Any nice (not necessarily closed) forms for ${\sum_{n=1}^{\infty}\frac{(-1)^{n+1}\eta(2n)}{n}}$?

Question

I've been playing around with series involving the eta function and I (think) managed to find a nice form for the series in the title (not a closed form, but a form with a very nice pattern). The derivation I did, however, was a bit tedious and not really rigorous (so I guess really it's possible my derivation is incorrect). I did, however, check numerically - and at least according to my computer - it seems to be correct.

Without spoiling what the one I found is; are there any other different nice forms of the above sum? Maybe one of the infinite series involving the zeta function could come in handy? (link: https://en.wikipedia.org/wiki/Riemann_zeta_function) Or turning it into a double sum?

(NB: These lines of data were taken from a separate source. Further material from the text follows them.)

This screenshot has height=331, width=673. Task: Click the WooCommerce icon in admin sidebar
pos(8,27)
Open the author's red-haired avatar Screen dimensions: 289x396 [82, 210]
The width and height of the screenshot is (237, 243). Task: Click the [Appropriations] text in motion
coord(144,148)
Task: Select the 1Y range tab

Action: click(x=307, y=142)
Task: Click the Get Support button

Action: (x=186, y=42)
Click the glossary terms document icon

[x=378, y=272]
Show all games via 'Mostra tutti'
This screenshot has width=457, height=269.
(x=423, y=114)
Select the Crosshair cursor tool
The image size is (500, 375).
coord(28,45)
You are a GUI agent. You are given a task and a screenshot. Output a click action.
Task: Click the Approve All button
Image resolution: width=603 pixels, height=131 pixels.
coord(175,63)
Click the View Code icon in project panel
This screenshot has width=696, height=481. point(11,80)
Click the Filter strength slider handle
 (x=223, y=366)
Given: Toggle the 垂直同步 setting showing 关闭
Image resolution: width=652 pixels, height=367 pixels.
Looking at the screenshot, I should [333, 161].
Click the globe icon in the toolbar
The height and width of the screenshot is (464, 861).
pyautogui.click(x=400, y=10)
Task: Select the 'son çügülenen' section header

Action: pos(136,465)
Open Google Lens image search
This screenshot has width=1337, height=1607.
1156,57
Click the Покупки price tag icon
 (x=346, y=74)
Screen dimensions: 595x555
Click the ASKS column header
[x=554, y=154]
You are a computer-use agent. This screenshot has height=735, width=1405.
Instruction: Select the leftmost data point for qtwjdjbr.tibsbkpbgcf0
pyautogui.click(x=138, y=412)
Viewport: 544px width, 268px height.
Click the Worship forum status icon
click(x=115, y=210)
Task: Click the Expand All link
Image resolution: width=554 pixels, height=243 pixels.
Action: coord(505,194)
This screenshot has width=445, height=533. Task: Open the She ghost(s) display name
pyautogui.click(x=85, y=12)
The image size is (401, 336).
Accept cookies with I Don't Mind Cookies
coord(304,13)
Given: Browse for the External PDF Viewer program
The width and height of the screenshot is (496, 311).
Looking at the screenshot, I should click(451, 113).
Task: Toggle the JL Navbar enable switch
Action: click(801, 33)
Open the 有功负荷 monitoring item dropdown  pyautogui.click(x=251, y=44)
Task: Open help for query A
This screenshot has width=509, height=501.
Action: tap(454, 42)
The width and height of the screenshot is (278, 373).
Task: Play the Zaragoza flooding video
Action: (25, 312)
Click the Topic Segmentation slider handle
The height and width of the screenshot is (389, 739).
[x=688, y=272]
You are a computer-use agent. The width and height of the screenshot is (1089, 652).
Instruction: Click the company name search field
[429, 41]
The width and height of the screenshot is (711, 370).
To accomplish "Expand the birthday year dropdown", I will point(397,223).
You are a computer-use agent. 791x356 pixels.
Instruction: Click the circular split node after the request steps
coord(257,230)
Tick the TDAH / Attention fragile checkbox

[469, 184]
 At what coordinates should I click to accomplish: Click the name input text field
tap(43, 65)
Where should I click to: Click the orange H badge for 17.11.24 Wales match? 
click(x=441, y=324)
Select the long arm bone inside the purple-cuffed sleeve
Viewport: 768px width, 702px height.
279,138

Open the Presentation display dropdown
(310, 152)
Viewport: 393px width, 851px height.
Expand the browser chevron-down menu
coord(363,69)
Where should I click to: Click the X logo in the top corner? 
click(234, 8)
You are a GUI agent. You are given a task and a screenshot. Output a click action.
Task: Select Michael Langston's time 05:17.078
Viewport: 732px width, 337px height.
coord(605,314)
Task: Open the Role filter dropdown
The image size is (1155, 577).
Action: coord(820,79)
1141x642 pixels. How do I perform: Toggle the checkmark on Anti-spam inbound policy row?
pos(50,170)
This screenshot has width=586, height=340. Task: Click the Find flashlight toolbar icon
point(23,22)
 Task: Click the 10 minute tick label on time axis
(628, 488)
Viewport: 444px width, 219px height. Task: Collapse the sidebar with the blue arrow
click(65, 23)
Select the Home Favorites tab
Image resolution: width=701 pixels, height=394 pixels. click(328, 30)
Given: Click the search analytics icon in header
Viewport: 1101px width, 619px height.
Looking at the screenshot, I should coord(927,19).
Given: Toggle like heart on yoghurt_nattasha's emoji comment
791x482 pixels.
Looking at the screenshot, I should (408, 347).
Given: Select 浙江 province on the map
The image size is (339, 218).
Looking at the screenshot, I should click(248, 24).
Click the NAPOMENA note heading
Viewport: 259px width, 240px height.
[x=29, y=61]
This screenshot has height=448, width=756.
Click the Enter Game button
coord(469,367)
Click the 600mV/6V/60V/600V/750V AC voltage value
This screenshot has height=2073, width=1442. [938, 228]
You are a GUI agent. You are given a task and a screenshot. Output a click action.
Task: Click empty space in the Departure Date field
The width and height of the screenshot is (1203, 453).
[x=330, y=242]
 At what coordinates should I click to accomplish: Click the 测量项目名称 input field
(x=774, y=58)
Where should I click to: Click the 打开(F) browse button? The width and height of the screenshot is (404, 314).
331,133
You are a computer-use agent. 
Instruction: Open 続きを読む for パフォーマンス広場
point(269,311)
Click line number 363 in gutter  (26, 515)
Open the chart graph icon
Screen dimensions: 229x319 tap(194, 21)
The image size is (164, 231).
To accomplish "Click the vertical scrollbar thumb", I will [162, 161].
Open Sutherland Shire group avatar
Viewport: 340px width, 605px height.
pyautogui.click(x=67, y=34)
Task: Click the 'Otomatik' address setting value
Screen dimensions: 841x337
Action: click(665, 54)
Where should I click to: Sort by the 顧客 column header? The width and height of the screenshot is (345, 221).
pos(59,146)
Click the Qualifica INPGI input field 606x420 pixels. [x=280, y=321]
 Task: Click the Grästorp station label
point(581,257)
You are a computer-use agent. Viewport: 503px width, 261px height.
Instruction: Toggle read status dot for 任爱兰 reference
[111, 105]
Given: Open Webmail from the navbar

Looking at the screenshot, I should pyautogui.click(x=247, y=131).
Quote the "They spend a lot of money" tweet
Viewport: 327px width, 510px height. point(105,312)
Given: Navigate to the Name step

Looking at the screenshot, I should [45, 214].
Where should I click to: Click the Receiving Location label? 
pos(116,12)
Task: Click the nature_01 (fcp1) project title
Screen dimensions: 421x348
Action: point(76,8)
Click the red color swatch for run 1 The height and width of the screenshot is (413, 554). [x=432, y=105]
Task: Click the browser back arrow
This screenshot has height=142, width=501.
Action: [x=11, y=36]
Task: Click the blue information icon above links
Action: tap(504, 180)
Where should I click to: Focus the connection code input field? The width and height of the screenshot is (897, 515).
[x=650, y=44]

Edit: the form I found is below, combined with another users answer you get an absolutely awesome result - check it out!

Answer 1

Rewriting in terms of the zeta function, we have $$ \sum_{n=1}^{\infty} \frac{\zeta(2n)(1-2^{1-2n})(-1)^{n+1}}{n} $$ This lets us use the following identity: $$ \sum_{n=1}^{\infty} \zeta(2n) x^{2n} = \frac{1-\pi x \cot(\pi x)}{2} $$After several manipulations (reindexing, an integration, substitution), we are left with $$ \log \left(\frac{1}{4} \pi \sinh (\pi ) \text{csch}^2\left(\frac{\pi }{2}\right)\right) $$

• https://mathworld.wolfram.com/RiemannZetaFunction.html

Answer 2

I took my own advice and also tried the double sum approach!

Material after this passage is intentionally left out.